→ **CHALLENGE 1**
Name every person mentioned in the passage about the priests of St. Sulpice, giving each only once.
→ **CHALLENGE 2**
Render the records as a Markdown table with columns Row and Line, starting at the line containing "You are a computer-use" and ending at the line containing "This screenshot has height=708, width=487.", and leave out blank lines.

→ **PROVIDED PASSAGE**
==================================================

Amid the religious difficulties of the time, the priests of St. Sulpice preserved an equally neutral and sagacious attitude, the only occasions upon which they betrayed anything like warmth of feeling being when the episcopal authority was threatened. They soon found out the spitefulness of M. de Lamennais, and would have nothing to do with him. The theological romanticism of Lacordaire and of Montalembert was not much more appreciated by them, the dogmatic ignorance and the very weak reasoning powers of this school indisposing them against it. They were fully alive to the danger of Catholic journalism. Ultramontanism they at first looked upon as merely a convenient method of appealing to a distant and often ill-informed authority from one nearer at hand, and less easy to inveigle. The older members, who had gone through their studies at the Sorbonne before the Revolution, were uncompromising partisans of the four propositions of 1682. Bossuet was their oracle on every point. One of the most respected of the directors, M. Boyer, had, while at Rome, a long argument with Pope Gregory XVI. upon the Gallican propositions. He asserted that the Pope could not answer his arguments. He detracted, it is true, from the significance of his success by admitting that no one in Rome took him au serieux, and the residents in the Vatican made sport of him as being "an antediluvian." It is a pity-that they did not pay more heed to what he said. A complete change took place about 1840. The older members whose training dated from before the Revolution were dead, and the younger ones nearly all rallied to the doctrine of papal infallibility; but there was, despite of that, a great gulf between these Ultramontanes of the eleventh hour and the impetuous deriders of Scholasticism and the Gallican Church who were enrolled under the banner of Lamennais. St. Sulpice never went so far as they did in trampling recognised rules under foot.

==================================================

→ **DATASET ROWS**

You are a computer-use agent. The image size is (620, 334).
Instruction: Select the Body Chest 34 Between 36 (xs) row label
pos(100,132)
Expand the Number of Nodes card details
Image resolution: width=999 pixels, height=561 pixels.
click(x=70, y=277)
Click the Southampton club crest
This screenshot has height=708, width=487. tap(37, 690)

==================================================

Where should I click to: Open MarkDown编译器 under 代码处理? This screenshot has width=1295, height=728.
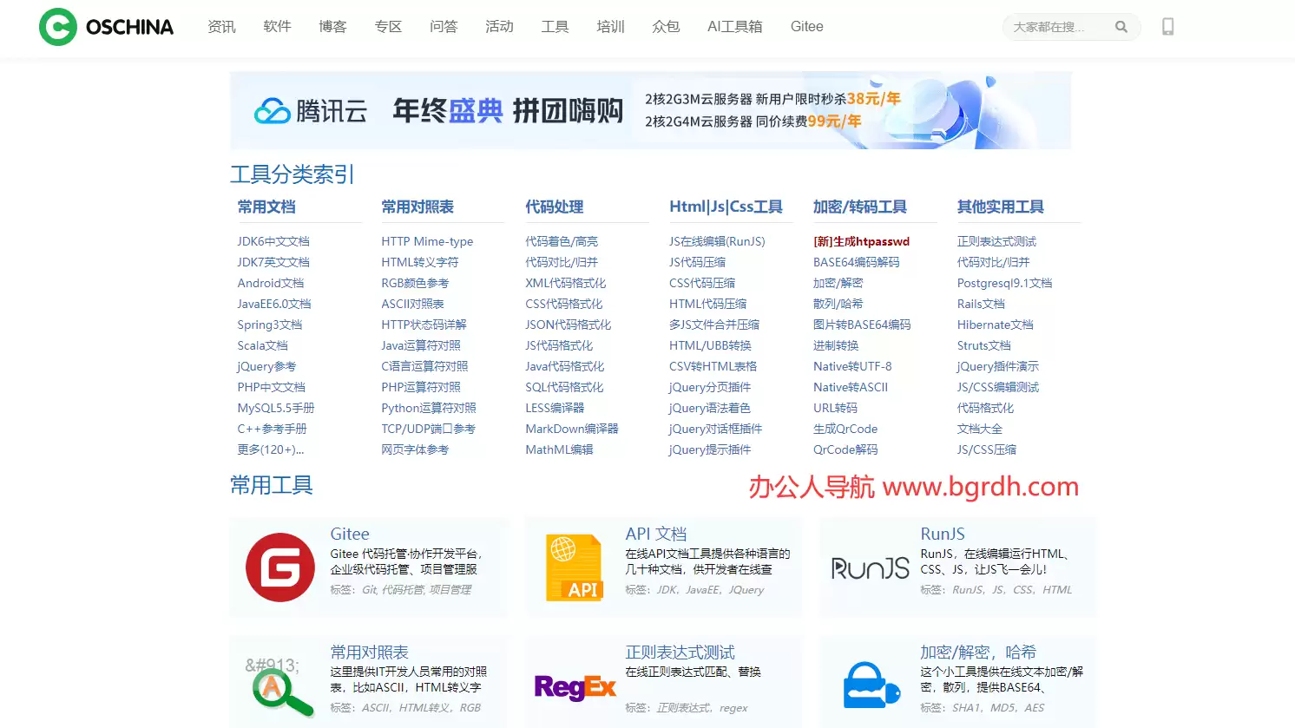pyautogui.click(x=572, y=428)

==================================================

→ **WRITTEN SOLUTION 1**
- M. de Lamennais
- Lacordaire
- Montalembert
- Bossuet
- M. Boyer
- Pope Gregory XVI

→ **WRITTEN SOLUTION 2**
| Row | Line |
|---|---|
| 1 | You are a computer-use agent. The image size is (620, 334). |
| 2 | Instruction: Select the Body Chest 34 Between 36 (xs) row label |
| 3 | pos(100,132) |
| 4 | Expand the Number of Nodes card details |
| 5 | Image resolution: width=999 pixels, height=561 pixels. |
| 6 | click(x=70, y=277) |
| 7 | Click the Southampton club crest |
| 8 | This screenshot has height=708, width=487. tap(37, 690) |